Text provided -
+++

High level Sharingan users: itachi,ms/ems sasuke,obito,e.t.c can due to being able to see through it,resist genjutsu to a degree.

Sakura: she was said to be straight up resistant to even high end genjutsu by shikamaru(an intellectual),an ability she showed potential for as a kid,even exceeding a perfect jin such as naruto at it, her prowess also lets her release others,capable of literally manifesting herself in the illusion to release them.

Perfect jins: jinchuriki with full control/partnership with their tailed beast can be swiftly released by said beasts due to their influence on the jins chakra & through communication.

Thats all i can think of right now.

Reactions: Like 1


----------



## WorldsStrongest (Mar 20, 2018)

Sasori is the only one who is "immune" due to basically being an inanimate object inside another inanimate object

Everyone else is affected by Genjutsu to a degree if tagged by it

Everyone

This includes Perfect Jin AND Uchiha as well

They can bust out of essentially any genjutsu really easily, but until they do, they are affected by it for sure

Reactions: Like 1


----------



## The_Conqueror (Mar 20, 2018)

Mostly it comes to highly resistant to genjutsu like those with good chakra control or perfect jins
I wonder if the shadow and light style can nullify genjutsu


----------



## oiety (Mar 20, 2018)

Sakura has the best resistance of any basic character. She broke the Genjutsu that perfect jin Nardo got beat by, which counts for a lot.

Reactions: Agree 1


----------

+++

Material -
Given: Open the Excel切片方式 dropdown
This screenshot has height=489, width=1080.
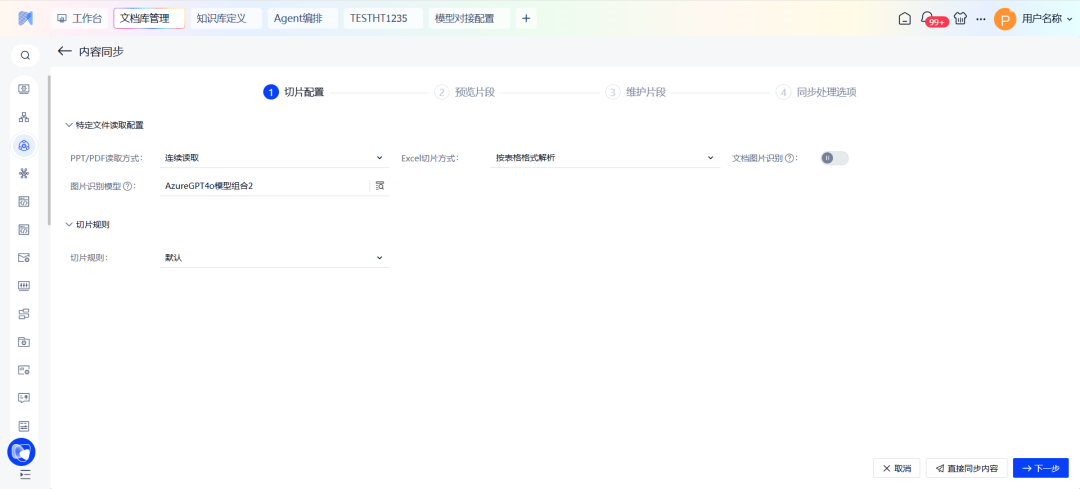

+++

Task objective -
Set down, word for word, everything in the genjutsu thread from "Sakura: she was" down to "of right now.".

Finished exercise -
Sakura: she was said to be straight up resistant to even high end genjutsu by shikamaru(an intellectual),an ability she showed potential for as a kid,even exceeding a perfect jin such as naruto at it, her prowess also lets her release others,capable of literally manifesting herself in the illusion to release them.

Perfect jins: jinchuriki with full control/partnership with their tailed beast can be swiftly released by said beasts due to their influence on the jins chakra & through communication.

Thats all i can think of right now.